Progress on my usual projects has been slow this month, my computer was suffering from severe slow down and a couple of times even shut down with a CPU overheat error.
Korea can be a very hot country, and a lot of expats who come and live here aren't used to all that entails. I'm from the UK where temperatures rarely get above 23°C (73°F) in the summer. Here temperatures above 30°C (86°F) are common, and the humidity can make that even harder to endure. It's not just humans and animals which have trouble in that weather, computer hardware can suffer performance reduction and quickly degrade if it's running at a high temperature for a long time.
If you're running an expensive gaming rig it might already have a state of the art cooling system, but the vast majority of expats won't want to invest in this kind of set-up. The computer I use the most is actually the one in my classroom, which is an ancient Windows 7 machine with an integrated graphics card. It's slower than Eric the eel and my students often get bored waiting for it to run a power point presentation or play a song on YouTube. Actually, the computer itself isn't that bad. It's the heat, not the processing power, which is the problem.
If you want to know if it's heat that's causing a problem for your computer, you should download a program to check your machine's hardware stats. I use Open Hardware Monitor (It's free!)
If you do decide that heat is the problem, there are a few things you can do to help your computer make it through the summer. If you've got a lap top I recommend shelling out for a cooler stand, and also removing the battery when it's plugged in to the wall and not charging. Don't leave it on a bed or other soft surface because this can completely block the cooling vents. The battery itself can get quite hot and the fans which come as standard in your laptop are unlikely to be rated for tropical conditions.

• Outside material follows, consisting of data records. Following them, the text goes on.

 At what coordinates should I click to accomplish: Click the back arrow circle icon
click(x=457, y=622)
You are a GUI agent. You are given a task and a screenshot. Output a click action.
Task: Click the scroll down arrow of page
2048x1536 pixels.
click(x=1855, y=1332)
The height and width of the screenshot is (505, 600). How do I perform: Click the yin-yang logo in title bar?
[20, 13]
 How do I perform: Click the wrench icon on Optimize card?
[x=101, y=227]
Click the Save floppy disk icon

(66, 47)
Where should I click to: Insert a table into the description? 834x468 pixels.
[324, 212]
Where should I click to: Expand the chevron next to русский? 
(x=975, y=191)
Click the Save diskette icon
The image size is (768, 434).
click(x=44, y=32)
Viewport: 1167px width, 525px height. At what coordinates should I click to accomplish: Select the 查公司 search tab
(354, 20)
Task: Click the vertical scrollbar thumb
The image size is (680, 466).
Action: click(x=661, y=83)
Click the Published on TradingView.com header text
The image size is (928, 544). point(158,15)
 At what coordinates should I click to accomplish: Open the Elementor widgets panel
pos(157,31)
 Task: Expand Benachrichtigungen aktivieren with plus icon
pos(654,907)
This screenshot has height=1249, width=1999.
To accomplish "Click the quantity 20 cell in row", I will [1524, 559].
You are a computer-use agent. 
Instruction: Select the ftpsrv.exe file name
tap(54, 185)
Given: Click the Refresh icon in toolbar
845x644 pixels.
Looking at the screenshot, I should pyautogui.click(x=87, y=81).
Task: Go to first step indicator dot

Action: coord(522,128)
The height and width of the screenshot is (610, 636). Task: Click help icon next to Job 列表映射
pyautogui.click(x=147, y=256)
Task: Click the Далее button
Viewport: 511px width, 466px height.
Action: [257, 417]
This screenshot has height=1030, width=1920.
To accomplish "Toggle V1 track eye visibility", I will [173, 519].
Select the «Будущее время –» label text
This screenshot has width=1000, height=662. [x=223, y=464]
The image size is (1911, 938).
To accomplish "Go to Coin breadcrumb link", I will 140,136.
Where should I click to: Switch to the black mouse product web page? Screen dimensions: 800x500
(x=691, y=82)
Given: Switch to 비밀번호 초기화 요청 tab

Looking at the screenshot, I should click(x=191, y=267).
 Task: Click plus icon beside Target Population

If you've got a desktop computer (most schools will have one) it's first important to make sure there's plenty of space around the machine. I've seen computers stuffed in to enclosed cabinets, surrounded by fluffy dice or classroom materials or whatever. If the fan openings are covered, it's not going to be able to cool itself at all.
Once you've given your machine some room to breathe, it's time to check for maintenance.
I dont advocate doing this with a work or school computer, but most peoplr should be able to deal with their own pc without any problems.
First open up the side of the desktop and look inside. If the computer is older than a year or two there will be fluff around the fan intakes and even on the motherboard. You can use a vacuum cleaner or compressed air to get rid of the worst of it.

Focus on the area around the power pack at the bottom of the unit, and around the main heatsink (pictured above). Dedicated graphics cards have their own fans which also need cleaning. If the computer is really old, lint will have gotten inside the fan too. If you take care, you can remove the whole heatsink and clean inside with a dry toothbrush or paintbrush. Don't use any cleaning products, you just want to get rid of the lint. You should try to get hold of some fresh thermal paste to apply to the CPU as well before you replace the heatsink.
Hopefully this guide will help your computer to endure the summer heat. If it doesn't and your computer does die, sometimes your computer, or parts of it will be covered by warranty. When my NVIDIA graphics card burned out from heat/humidity a couple of years ago the company shipped me a replacement free of charge because it wasn't supposed to happen.
If you aren't confident performing maintenance on your computer, you might ask a friend or take it to a a local computer repair shop. You could also check if there are any Facebook groups... If it's a school computer, you should start with talking to the IT staff at the school, but I've never had any success there. They might not be very helpful but they should at least be able to take away your slow old machine and replace it with a recently maintained one. Failing that you may just have to put up with it.

 ** Pro tip: if you ever want to add a ° sign in a document on a windows computer, hold down alt and type 176 on the keypad.